Those logos were made by one member of BitShare's decentralized community while another one was attempting to get the trademark approved.  The US government authorities declined to issue a trademark because, in their profound wisdom, the name was "too descriptive".

Apparently they thought it described a company that was in the business "sharing bits".  (I'm not making this up.)  No amount of reasoning by the BitShares lawyers could dynamite them out of that highly insightful position.

So, we need to circle back around and encourage all the independent decentralized users of the BitShares logo to properly reflect the current status.

A bit like herding cats, but that's the price we pay for total decentralization.  Nobody can order anybody to do anything.

Gotta love it!

Smiley

So, let me get this straight.  You tried to trademark it and would have, if you could have convinced the USPTO, but since they denied your application, you come on here and attempt to prove your "decentralization" by advocating the fact that you're not "trademarked" when in fact you attempted to do so.  Yeah, that sounds TOTALLY above board.  Hahaha

You might want to get around to changing those logos "Mr. Decentralization", it's been over THREE months since your application was rejected.  I'd hate for people to get the idea that you're a company.
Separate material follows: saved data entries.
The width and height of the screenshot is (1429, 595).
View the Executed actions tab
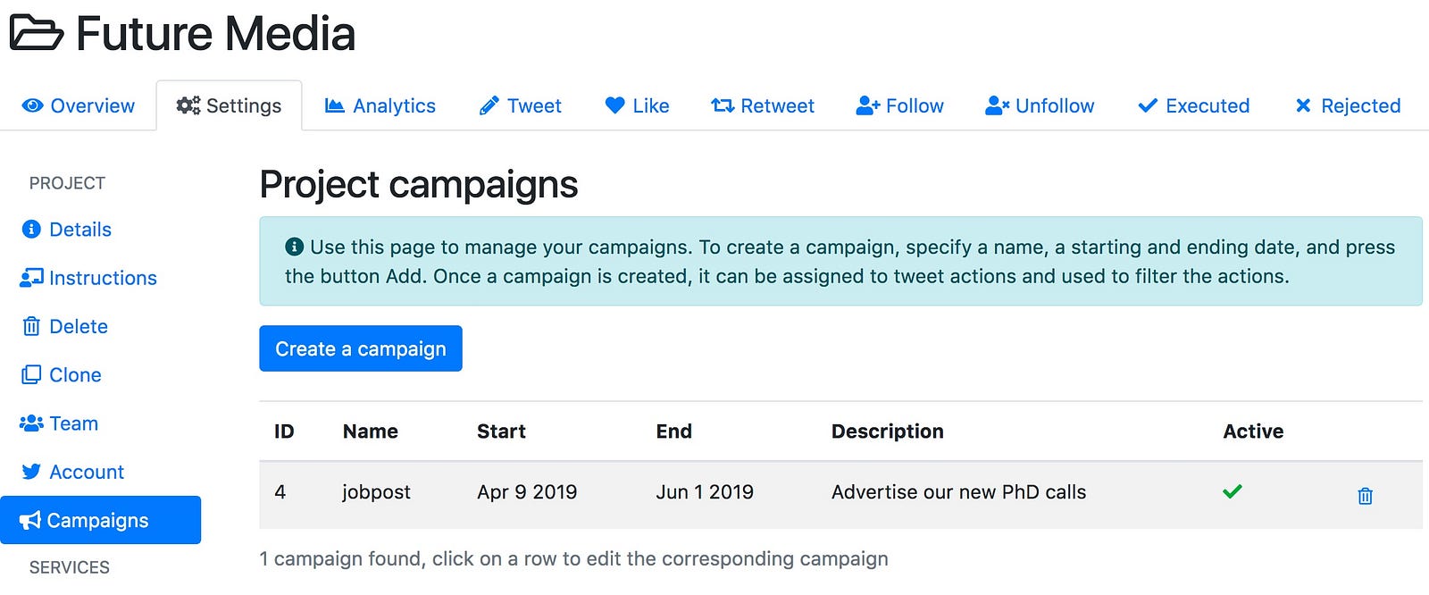point(1193,105)
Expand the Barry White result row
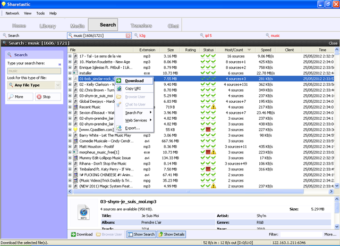The width and height of the screenshot is (340, 246). (x=70, y=135)
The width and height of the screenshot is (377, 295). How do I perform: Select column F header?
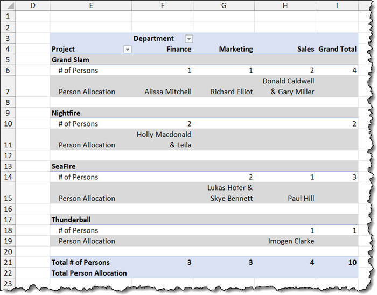point(162,5)
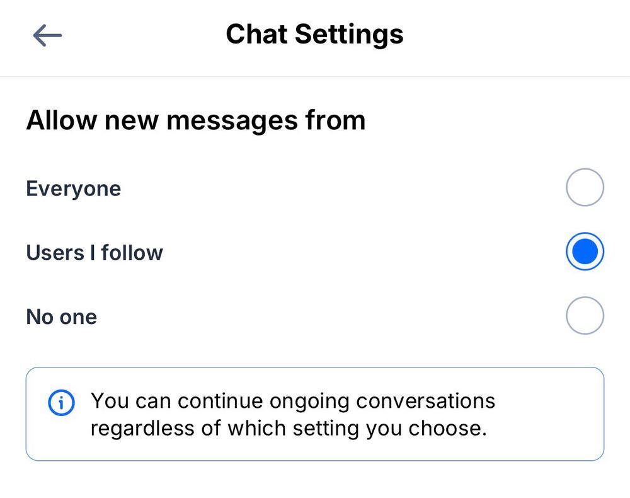630x498 pixels.
Task: Click the 'No one' text label
Action: [x=61, y=316]
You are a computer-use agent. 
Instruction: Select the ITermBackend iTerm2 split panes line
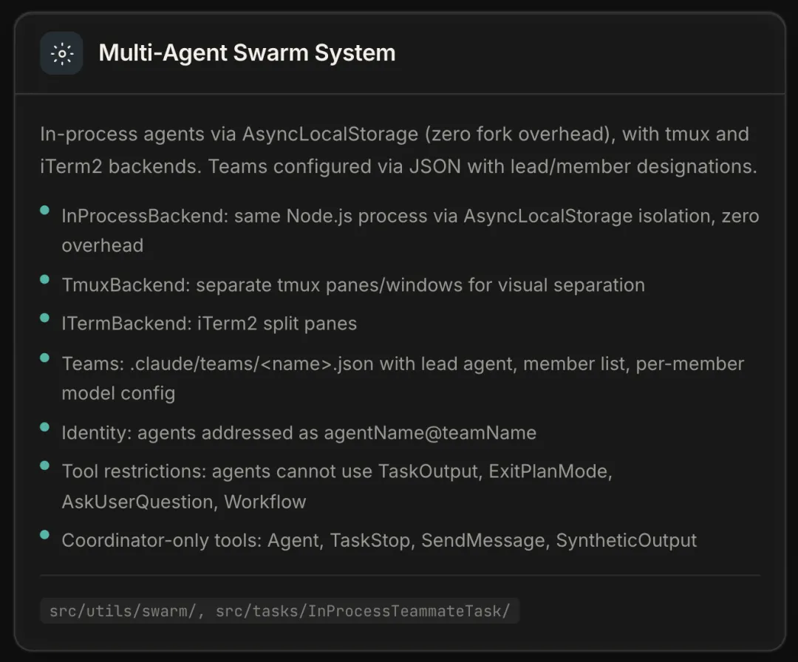click(x=209, y=324)
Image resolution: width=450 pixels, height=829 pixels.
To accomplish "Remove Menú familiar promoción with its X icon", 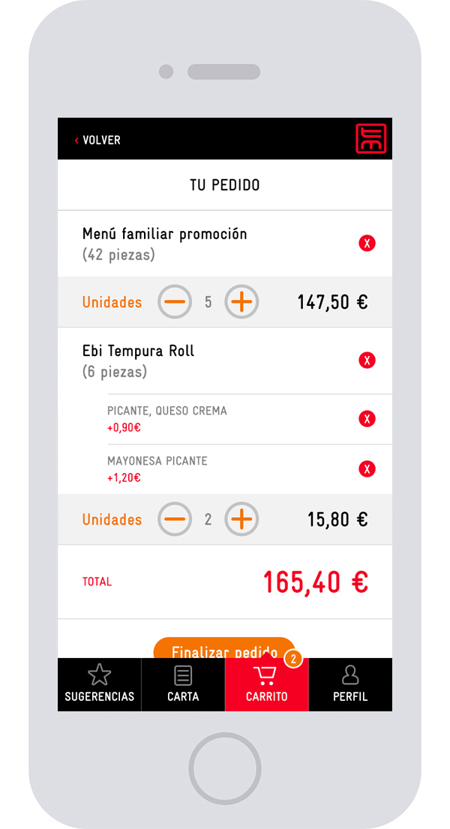I will [367, 243].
Of course.  BitShares is a company!  If the owning stakeholders think that will make them more profitable and grow faster, why can't a company decide to do that?  

In the short term, while shares are worth pennies

Remember, BitShares is a company, not a currency.  It is a unmanned, decentralized company that produces and trades interest-paying "smart currencies" as its product.  So judge it by whether it is a good idea and implementation for a company, not a currency.  Then you can get past all the accepted rules that (may or may not) apply to future currencies and see clearly what the investment opportunity truly is here.

YOURCHAIN - MAKE CRYPTO YOURS AGAIN!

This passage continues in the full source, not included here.